● **AIM**: Quote the following records word for word, keeping every line unchanged.

Element and text position data:
================================

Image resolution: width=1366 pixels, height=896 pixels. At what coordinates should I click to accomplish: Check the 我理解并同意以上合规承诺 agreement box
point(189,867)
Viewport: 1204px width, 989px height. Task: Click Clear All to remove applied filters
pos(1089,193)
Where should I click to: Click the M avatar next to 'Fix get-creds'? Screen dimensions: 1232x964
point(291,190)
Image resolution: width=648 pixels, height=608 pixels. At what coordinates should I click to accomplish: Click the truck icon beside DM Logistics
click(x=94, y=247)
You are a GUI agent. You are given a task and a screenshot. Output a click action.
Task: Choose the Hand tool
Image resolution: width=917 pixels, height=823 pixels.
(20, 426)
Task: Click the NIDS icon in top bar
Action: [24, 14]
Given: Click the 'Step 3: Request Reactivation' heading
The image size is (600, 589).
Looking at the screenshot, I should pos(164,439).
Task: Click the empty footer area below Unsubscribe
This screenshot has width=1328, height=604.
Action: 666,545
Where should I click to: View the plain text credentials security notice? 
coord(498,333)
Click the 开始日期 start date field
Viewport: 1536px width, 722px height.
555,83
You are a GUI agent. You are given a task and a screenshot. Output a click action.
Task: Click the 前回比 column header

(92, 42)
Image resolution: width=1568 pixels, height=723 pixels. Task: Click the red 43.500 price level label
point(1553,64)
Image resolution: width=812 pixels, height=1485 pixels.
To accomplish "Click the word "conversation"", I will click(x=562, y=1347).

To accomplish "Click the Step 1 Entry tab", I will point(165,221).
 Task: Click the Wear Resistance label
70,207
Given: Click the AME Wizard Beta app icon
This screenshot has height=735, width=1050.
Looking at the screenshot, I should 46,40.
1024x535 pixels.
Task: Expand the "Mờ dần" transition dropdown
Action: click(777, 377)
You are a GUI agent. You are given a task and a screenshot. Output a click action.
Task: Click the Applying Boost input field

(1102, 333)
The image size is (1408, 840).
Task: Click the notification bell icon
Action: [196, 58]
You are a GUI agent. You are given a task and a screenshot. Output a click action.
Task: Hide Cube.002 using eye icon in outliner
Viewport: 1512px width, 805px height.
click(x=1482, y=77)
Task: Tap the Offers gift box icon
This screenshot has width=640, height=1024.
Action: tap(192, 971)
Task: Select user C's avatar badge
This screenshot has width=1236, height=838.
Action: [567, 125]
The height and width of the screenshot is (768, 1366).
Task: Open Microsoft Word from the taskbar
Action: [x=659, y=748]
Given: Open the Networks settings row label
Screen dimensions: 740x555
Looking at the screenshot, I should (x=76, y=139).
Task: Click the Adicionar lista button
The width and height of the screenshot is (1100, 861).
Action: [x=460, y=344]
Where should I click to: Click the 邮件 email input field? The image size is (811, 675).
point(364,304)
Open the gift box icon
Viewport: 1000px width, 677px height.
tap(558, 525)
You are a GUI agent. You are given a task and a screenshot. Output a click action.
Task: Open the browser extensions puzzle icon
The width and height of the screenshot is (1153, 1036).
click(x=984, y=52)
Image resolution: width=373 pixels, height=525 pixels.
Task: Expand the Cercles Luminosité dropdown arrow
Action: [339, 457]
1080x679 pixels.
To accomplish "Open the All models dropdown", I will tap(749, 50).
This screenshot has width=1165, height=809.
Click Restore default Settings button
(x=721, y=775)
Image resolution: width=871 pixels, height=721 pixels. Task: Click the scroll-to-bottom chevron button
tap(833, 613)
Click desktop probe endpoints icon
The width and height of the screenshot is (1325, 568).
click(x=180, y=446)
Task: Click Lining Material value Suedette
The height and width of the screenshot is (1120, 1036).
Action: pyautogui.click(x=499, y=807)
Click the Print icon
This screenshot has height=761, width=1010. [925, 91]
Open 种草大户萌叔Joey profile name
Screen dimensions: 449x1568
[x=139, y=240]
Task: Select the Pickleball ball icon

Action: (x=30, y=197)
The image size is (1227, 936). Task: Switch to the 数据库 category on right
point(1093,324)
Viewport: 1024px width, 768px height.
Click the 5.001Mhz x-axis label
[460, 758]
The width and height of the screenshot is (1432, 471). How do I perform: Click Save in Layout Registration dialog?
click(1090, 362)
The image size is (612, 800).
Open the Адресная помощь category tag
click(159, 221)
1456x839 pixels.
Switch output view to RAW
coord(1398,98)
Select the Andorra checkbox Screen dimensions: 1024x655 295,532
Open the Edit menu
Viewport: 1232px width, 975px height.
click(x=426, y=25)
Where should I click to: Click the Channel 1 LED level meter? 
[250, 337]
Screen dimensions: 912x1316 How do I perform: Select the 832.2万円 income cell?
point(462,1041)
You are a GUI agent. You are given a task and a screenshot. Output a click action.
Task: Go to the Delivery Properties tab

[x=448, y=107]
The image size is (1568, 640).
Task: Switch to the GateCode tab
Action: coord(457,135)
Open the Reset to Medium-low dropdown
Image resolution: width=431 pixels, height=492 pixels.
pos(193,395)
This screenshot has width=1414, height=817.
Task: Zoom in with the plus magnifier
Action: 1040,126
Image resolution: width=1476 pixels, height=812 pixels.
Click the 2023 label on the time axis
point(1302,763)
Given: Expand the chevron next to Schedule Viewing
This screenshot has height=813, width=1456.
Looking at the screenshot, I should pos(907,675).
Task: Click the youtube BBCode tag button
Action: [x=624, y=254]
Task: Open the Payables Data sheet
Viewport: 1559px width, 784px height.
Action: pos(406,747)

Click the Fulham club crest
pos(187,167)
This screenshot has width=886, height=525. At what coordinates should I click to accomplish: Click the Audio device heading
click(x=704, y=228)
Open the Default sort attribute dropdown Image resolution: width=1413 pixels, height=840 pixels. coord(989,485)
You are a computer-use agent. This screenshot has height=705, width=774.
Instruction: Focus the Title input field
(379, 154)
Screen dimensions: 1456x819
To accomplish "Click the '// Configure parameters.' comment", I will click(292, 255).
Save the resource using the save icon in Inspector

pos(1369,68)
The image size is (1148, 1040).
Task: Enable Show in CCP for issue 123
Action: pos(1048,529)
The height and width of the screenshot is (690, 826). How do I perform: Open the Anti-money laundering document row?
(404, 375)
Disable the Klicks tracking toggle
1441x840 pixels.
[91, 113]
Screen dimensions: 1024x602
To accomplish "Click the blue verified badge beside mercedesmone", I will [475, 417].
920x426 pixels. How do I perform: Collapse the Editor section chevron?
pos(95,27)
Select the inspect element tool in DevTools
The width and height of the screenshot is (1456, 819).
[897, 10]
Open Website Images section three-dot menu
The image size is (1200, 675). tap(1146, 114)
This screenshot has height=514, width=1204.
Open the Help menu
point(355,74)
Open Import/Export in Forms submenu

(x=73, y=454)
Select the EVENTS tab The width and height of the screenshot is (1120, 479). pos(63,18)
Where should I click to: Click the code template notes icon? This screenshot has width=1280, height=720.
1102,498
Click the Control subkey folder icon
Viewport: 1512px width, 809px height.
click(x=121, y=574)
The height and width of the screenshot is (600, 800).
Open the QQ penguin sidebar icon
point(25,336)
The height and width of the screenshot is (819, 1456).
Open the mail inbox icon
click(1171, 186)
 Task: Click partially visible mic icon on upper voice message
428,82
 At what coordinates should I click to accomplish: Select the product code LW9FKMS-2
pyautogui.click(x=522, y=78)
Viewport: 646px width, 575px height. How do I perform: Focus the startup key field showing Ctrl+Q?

================================

● **EXERCISE SOLUTION**:
Image resolution: width=1366 pixels, height=896 pixels. At what coordinates should I click to accomplish: Check the 我理解并同意以上合规承诺 agreement box
point(189,867)
Viewport: 1204px width, 989px height. Task: Click Clear All to remove applied filters
pos(1089,193)
Where should I click to: Click the M avatar next to 'Fix get-creds'? Screen dimensions: 1232x964
point(291,190)
Image resolution: width=648 pixels, height=608 pixels. At what coordinates should I click to accomplish: Click the truck icon beside DM Logistics
click(x=94, y=247)
You are a GUI agent. You are given a task and a screenshot. Output a click action.
Task: Choose the Hand tool
Image resolution: width=917 pixels, height=823 pixels.
(20, 426)
Task: Click the NIDS icon in top bar
Action: [24, 14]
Given: Click the 'Step 3: Request Reactivation' heading
The image size is (600, 589).
Looking at the screenshot, I should pos(164,439).
Task: Click the empty footer area below Unsubscribe
This screenshot has width=1328, height=604.
Action: 666,545
Where should I click to: View the plain text credentials security notice? 
coord(498,333)
Click the 开始日期 start date field
Viewport: 1536px width, 722px height.
555,83
You are a GUI agent. You are given a task and a screenshot. Output a click action.
Task: Click the 前回比 column header

(92, 42)
Image resolution: width=1568 pixels, height=723 pixels. Task: Click the red 43.500 price level label
point(1553,64)
Image resolution: width=812 pixels, height=1485 pixels.
To accomplish "Click the word "conversation"", I will click(x=562, y=1347).

To accomplish "Click the Step 1 Entry tab", I will point(165,221).
 Task: Click the Wear Resistance label
70,207
Given: Click the AME Wizard Beta app icon
This screenshot has height=735, width=1050.
Looking at the screenshot, I should 46,40.
1024x535 pixels.
Task: Expand the "Mờ dần" transition dropdown
Action: click(777, 377)
You are a GUI agent. You are given a task and a screenshot. Output a click action.
Task: Click the Applying Boost input field

(1102, 333)
The image size is (1408, 840).
Task: Click the notification bell icon
Action: [196, 58]
You are a GUI agent. You are given a task and a screenshot. Output a click action.
Task: Hide Cube.002 using eye icon in outliner
Viewport: 1512px width, 805px height.
click(x=1482, y=77)
Task: Tap the Offers gift box icon
This screenshot has width=640, height=1024.
Action: tap(192, 971)
Task: Select user C's avatar badge
This screenshot has width=1236, height=838.
Action: [567, 125]
The height and width of the screenshot is (768, 1366).
Task: Open Microsoft Word from the taskbar
Action: [x=659, y=748]
Given: Open the Networks settings row label
Screen dimensions: 740x555
Looking at the screenshot, I should (x=76, y=139).
Task: Click the Adicionar lista button
The width and height of the screenshot is (1100, 861).
Action: [x=460, y=344]
Where should I click to: Click the 邮件 email input field? The image size is (811, 675).
point(364,304)
Open the gift box icon
Viewport: 1000px width, 677px height.
tap(558, 525)
You are a GUI agent. You are given a task and a screenshot. Output a click action.
Task: Open the browser extensions puzzle icon
The width and height of the screenshot is (1153, 1036).
click(x=984, y=52)
Image resolution: width=373 pixels, height=525 pixels.
Task: Expand the Cercles Luminosité dropdown arrow
Action: [339, 457]
1080x679 pixels.
To accomplish "Open the All models dropdown", I will tap(749, 50).
This screenshot has width=1165, height=809.
Click Restore default Settings button
(x=721, y=775)
Image resolution: width=871 pixels, height=721 pixels. Task: Click the scroll-to-bottom chevron button
tap(833, 613)
Click desktop probe endpoints icon
The width and height of the screenshot is (1325, 568).
click(x=180, y=446)
Task: Click Lining Material value Suedette
The height and width of the screenshot is (1120, 1036).
Action: pyautogui.click(x=499, y=807)
Click the Print icon
This screenshot has height=761, width=1010. [925, 91]
Open 种草大户萌叔Joey profile name
Screen dimensions: 449x1568
[x=139, y=240]
Task: Select the Pickleball ball icon

Action: (x=30, y=197)
The image size is (1227, 936). Task: Switch to the 数据库 category on right
point(1093,324)
Viewport: 1024px width, 768px height.
Click the 5.001Mhz x-axis label
[460, 758]
The width and height of the screenshot is (1432, 471). How do I perform: Click Save in Layout Registration dialog?
click(1090, 362)
The image size is (612, 800).
Open the Адресная помощь category tag
click(159, 221)
1456x839 pixels.
Switch output view to RAW
coord(1398,98)
Select the Andorra checkbox Screen dimensions: 1024x655 295,532
Open the Edit menu
Viewport: 1232px width, 975px height.
click(x=426, y=25)
Where should I click to: Click the Channel 1 LED level meter? 
[250, 337]
Screen dimensions: 912x1316 How do I perform: Select the 832.2万円 income cell?
point(462,1041)
You are a GUI agent. You are given a task and a screenshot. Output a click action.
Task: Go to the Delivery Properties tab

[x=448, y=107]
The image size is (1568, 640).
Task: Switch to the GateCode tab
Action: coord(457,135)
Open the Reset to Medium-low dropdown
Image resolution: width=431 pixels, height=492 pixels.
pos(193,395)
This screenshot has width=1414, height=817.
Task: Zoom in with the plus magnifier
Action: 1040,126
Image resolution: width=1476 pixels, height=812 pixels.
Click the 2023 label on the time axis
point(1302,763)
Given: Expand the chevron next to Schedule Viewing
This screenshot has height=813, width=1456.
Looking at the screenshot, I should pos(907,675).
Task: Click the youtube BBCode tag button
Action: [x=624, y=254]
Task: Open the Payables Data sheet
Viewport: 1559px width, 784px height.
Action: pos(406,747)

Click the Fulham club crest
pos(187,167)
This screenshot has width=886, height=525. At what coordinates should I click to accomplish: Click the Audio device heading
click(x=704, y=228)
Open the Default sort attribute dropdown Image resolution: width=1413 pixels, height=840 pixels. coord(989,485)
You are a computer-use agent. This screenshot has height=705, width=774.
Instruction: Focus the Title input field
(379, 154)
Screen dimensions: 1456x819
To accomplish "Click the '// Configure parameters.' comment", I will click(292, 255).
Save the resource using the save icon in Inspector

pos(1369,68)
The image size is (1148, 1040).
Task: Enable Show in CCP for issue 123
Action: pos(1048,529)
The height and width of the screenshot is (690, 826). How do I perform: Open the Anti-money laundering document row?
(404, 375)
Disable the Klicks tracking toggle
1441x840 pixels.
[91, 113]
Screen dimensions: 1024x602
To accomplish "Click the blue verified badge beside mercedesmone", I will [475, 417].
920x426 pixels. How do I perform: Collapse the Editor section chevron?
pos(95,27)
Select the inspect element tool in DevTools
The width and height of the screenshot is (1456, 819).
[897, 10]
Open Website Images section three-dot menu
The image size is (1200, 675). tap(1146, 114)
This screenshot has height=514, width=1204.
Open the Help menu
point(355,74)
Open Import/Export in Forms submenu

(x=73, y=454)
Select the EVENTS tab The width and height of the screenshot is (1120, 479). pos(63,18)
Where should I click to: Click the code template notes icon? This screenshot has width=1280, height=720.
1102,498
Click the Control subkey folder icon
Viewport: 1512px width, 809px height.
click(x=121, y=574)
The height and width of the screenshot is (600, 800).
Open the QQ penguin sidebar icon
point(25,336)
The height and width of the screenshot is (819, 1456).
Open the mail inbox icon
click(1171, 186)
 Task: Click partially visible mic icon on upper voice message
428,82
 At what coordinates should I click to accomplish: Select the product code LW9FKMS-2
pyautogui.click(x=522, y=78)
Viewport: 646px width, 575px height. How do I perform: Focus the startup key field showing Ctrl+Q?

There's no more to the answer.